Here at the Air Traffic Control System Command Center, run by the Federal Aviation Administration, workers labor every day to keep America's harried summertime air travelers on schedule. Dozens of staffers oversee the nation's airspace to try to minimize those nettlesome travel delays.
Every weekday, about 2 million people in the United States take to the nation's skies on commercial flights: businessmen looking to seal a deal, families going on long-awaited vacations and fun-seekers jetting off for hedonistic weekends. One objective unites them all: They want to get to their destinations on time. But often that doesn't happen.
The Bureau of Transportation Statistics, part of the Department of Transportation, said the nation's 16 largest air carriers reported an on-time arrival rate of 76.9 percent for June, the most recent month for which statistics were available, meaning that nearly a quarter of flights suffer delays.
According to a Massachusetts Institute of Technology study that analyzed 2007 data and was released in October, delays cost travelers $16.7 billion in lost time and inefficiency -- airlines lost $8.3 billion -- and took $4 billion off the gross domestic product.
Michael Boyd, an aviation consultant, said air traffic delays hadn't improved significantly over the past decade despite huge federal investment.

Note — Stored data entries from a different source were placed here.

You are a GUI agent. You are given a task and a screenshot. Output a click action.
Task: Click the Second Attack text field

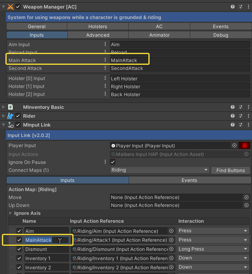click(x=180, y=68)
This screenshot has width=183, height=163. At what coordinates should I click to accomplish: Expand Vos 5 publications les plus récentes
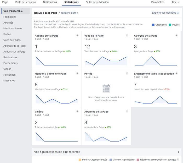click(x=179, y=152)
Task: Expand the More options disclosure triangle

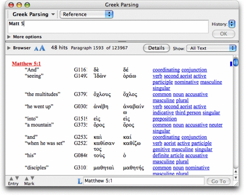Action: pyautogui.click(x=9, y=37)
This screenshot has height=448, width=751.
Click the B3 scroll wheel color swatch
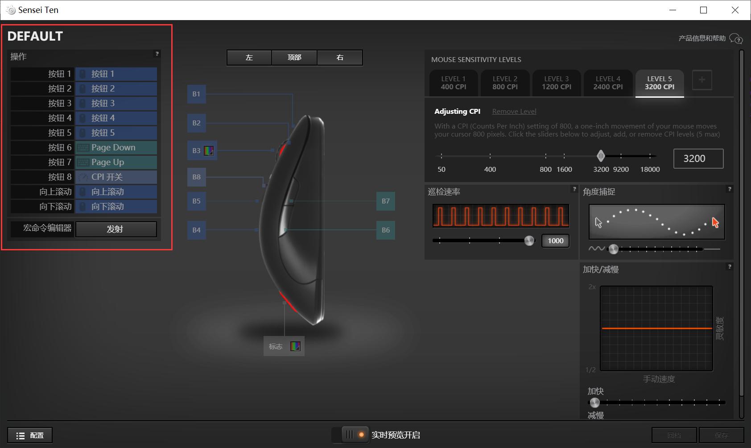coord(208,151)
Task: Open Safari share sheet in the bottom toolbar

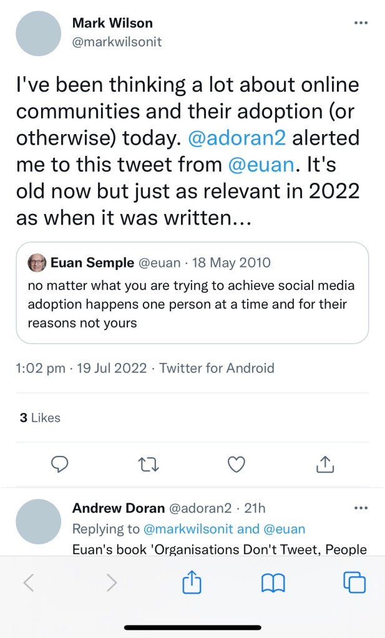Action: point(192,583)
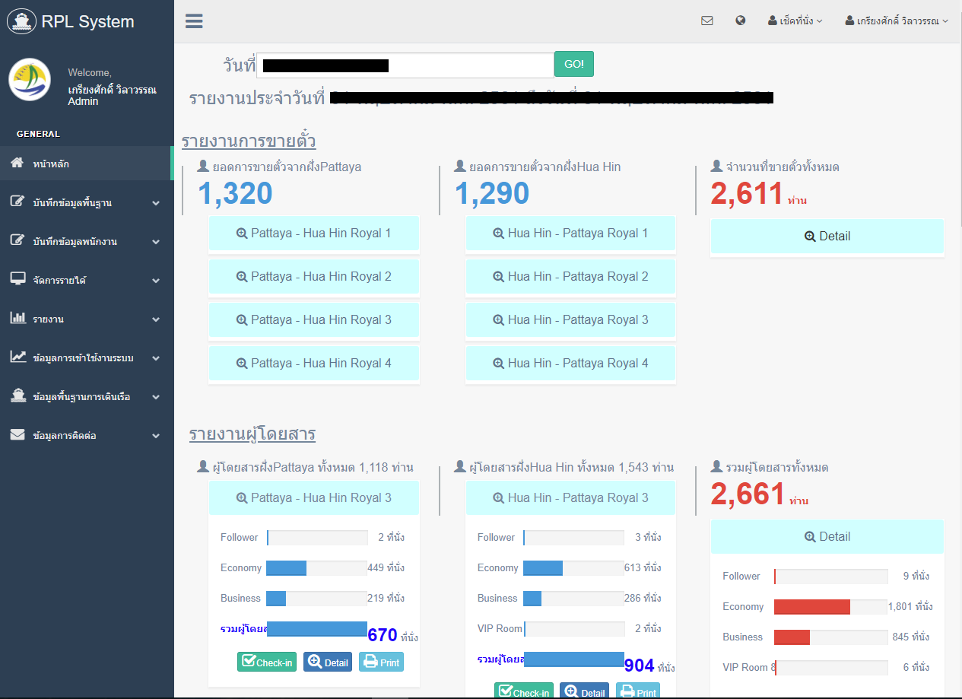The width and height of the screenshot is (962, 699).
Task: Open the user account dropdown เกรียงศักดิ์ วิลาวรรณ
Action: click(x=897, y=21)
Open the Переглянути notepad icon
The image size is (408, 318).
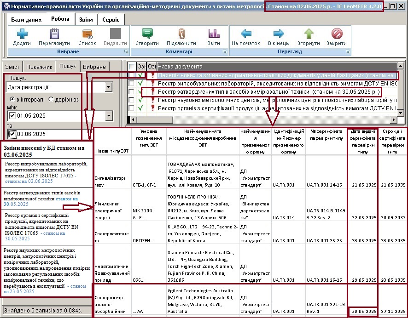[54, 34]
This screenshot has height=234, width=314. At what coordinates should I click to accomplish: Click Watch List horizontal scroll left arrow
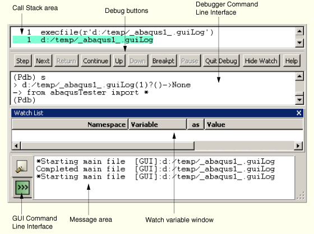(16, 146)
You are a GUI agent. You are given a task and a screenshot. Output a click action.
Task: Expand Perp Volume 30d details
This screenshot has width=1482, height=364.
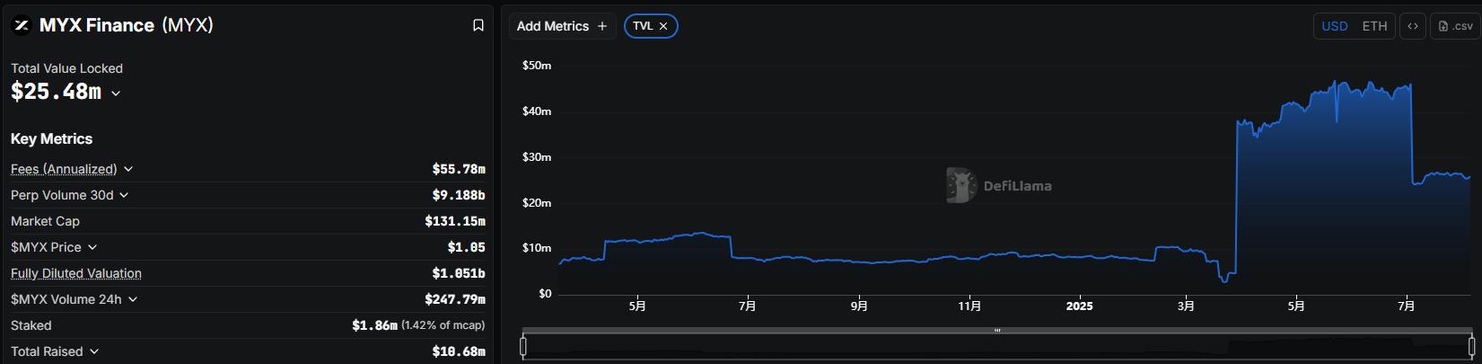click(124, 195)
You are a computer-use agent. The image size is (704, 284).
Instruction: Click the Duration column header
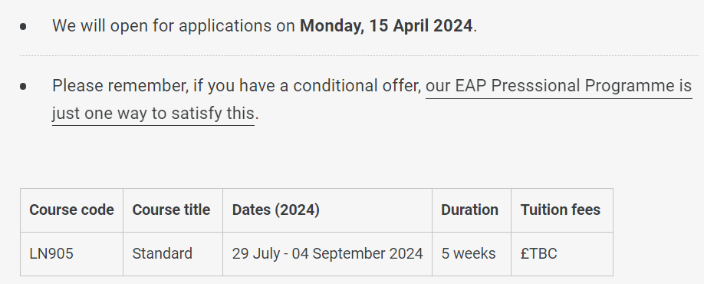[472, 210]
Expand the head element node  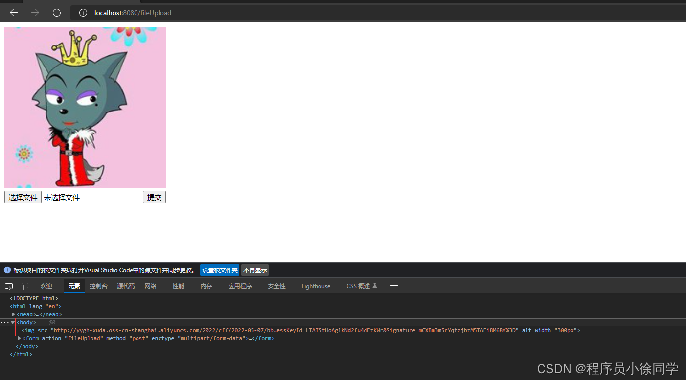coord(13,314)
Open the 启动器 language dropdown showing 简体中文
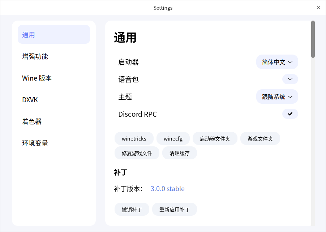326x232 pixels. point(277,62)
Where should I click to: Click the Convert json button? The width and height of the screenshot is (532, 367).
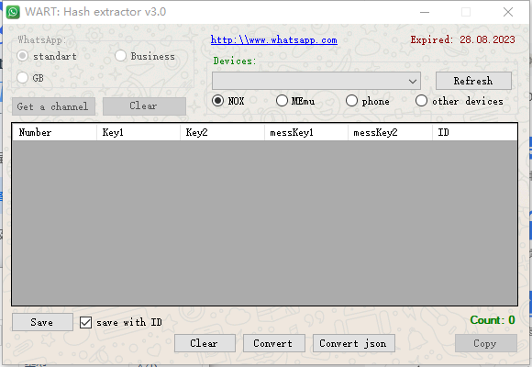(353, 343)
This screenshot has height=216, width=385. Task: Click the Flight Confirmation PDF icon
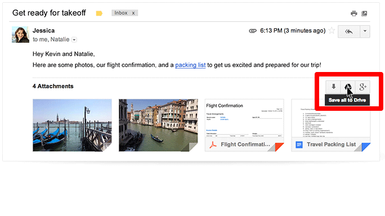click(213, 145)
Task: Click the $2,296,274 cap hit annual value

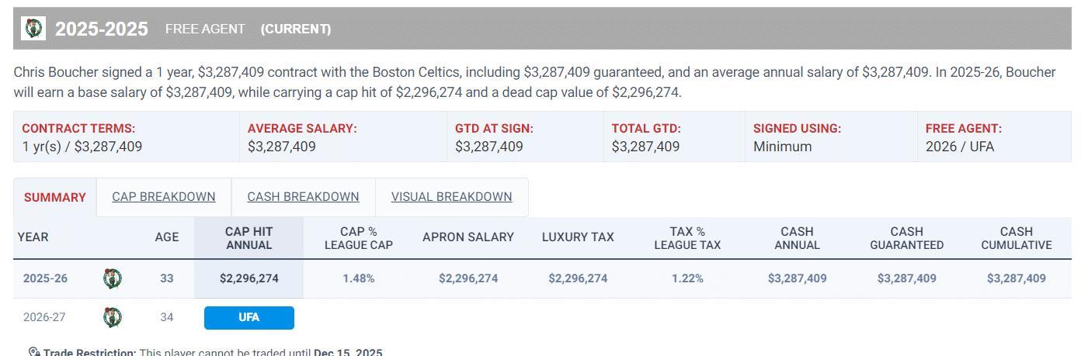Action: click(249, 278)
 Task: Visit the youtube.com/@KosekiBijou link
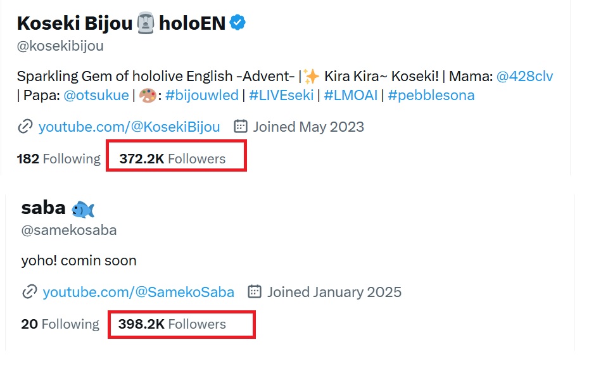pyautogui.click(x=129, y=127)
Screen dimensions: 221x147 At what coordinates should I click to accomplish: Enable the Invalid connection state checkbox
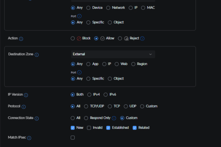(89, 128)
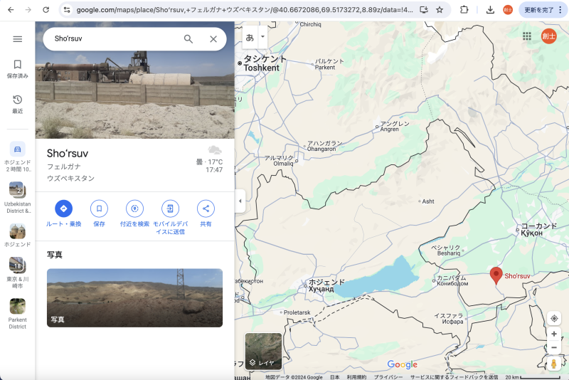Save Sho'rsuv place with bookmark button
This screenshot has height=380, width=569.
pos(99,209)
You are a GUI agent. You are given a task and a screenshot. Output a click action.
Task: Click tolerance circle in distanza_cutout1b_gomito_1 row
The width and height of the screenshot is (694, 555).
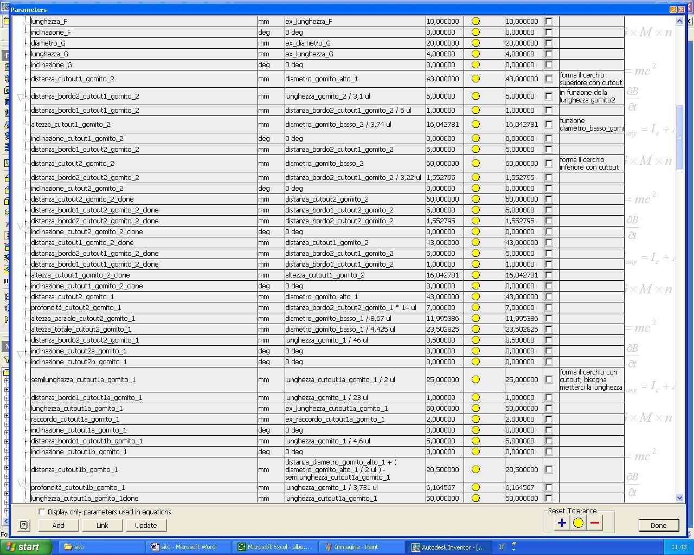[475, 469]
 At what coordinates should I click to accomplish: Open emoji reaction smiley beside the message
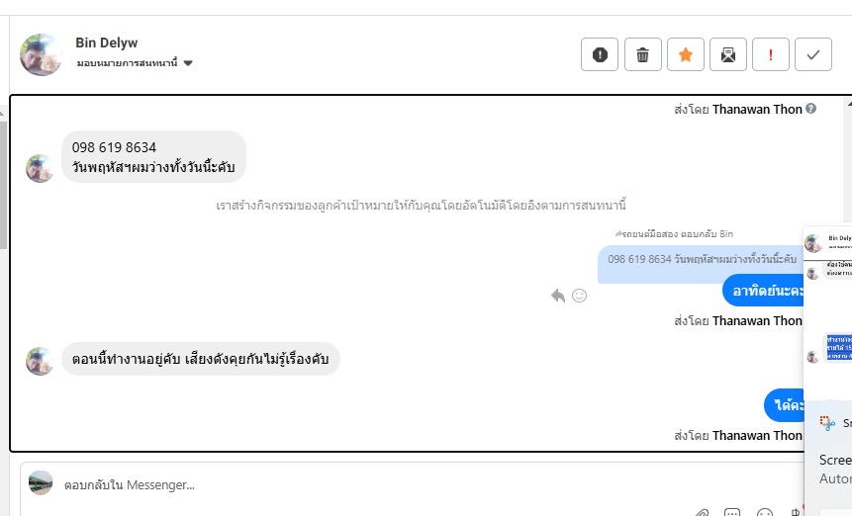(580, 295)
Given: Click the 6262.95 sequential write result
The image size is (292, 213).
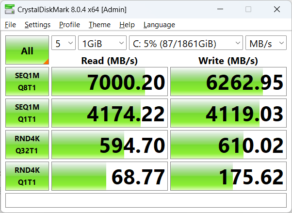Looking at the screenshot, I should 228,82.
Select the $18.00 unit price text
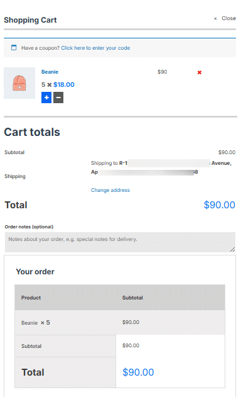241x397 pixels. coord(64,84)
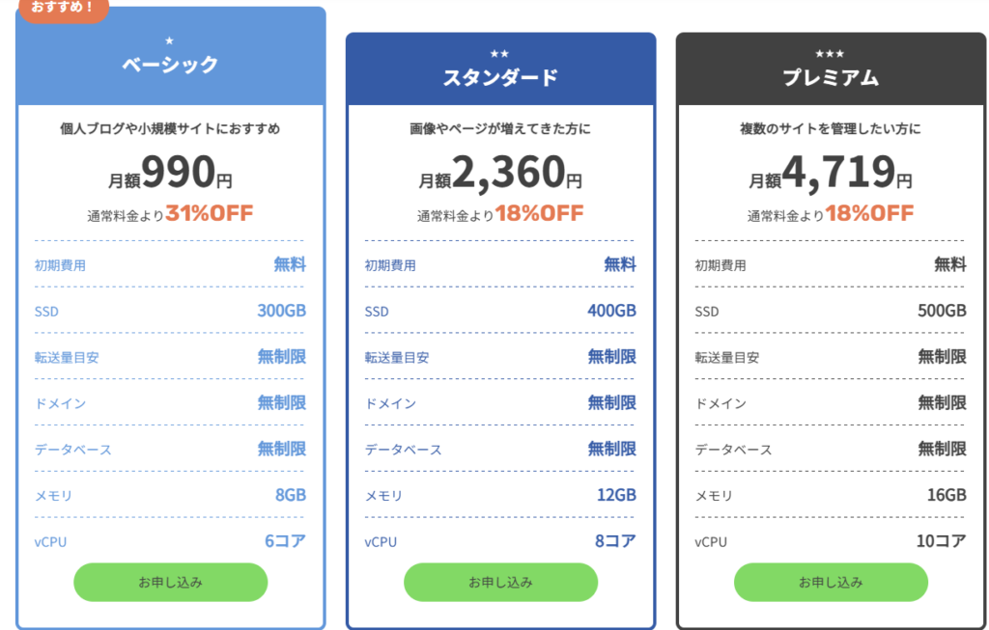
Task: Select the スタンダード plan header
Action: [500, 78]
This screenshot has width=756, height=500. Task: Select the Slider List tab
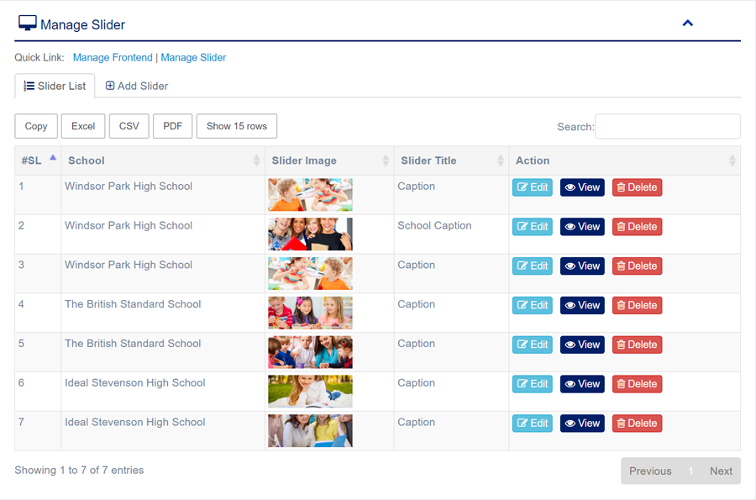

He blamed years of what he called bad management at the FAA for continuing congestion and delays, problems that the agency hopes to solve with a new satellite-based air traffic control system, called NextGen, that's slowly being rolled out.
But Boyd had only praise for the staffers in Warrenton.
"The people at the command center are the ones keeping us safe," Boyd said. "They're keeping airplanes across the sky safe. Those are the people who are real heroes."
Inside an obscure, 3-month-old federal building about an hour's drive from Washington sit banks of flat-screen computers where the center's staff -- about 40 people on the eight-hour daytime shift -- look for and try to fix potential air travel trouble spots.
The center helps order ground-stop and delay programs to reduce traffic flow to weather-affected airports, warns airlines to reroute planes in advance of weather or other problems and stays in close contact with air traffic control centers across the United States to find and resolve other aviation system issues.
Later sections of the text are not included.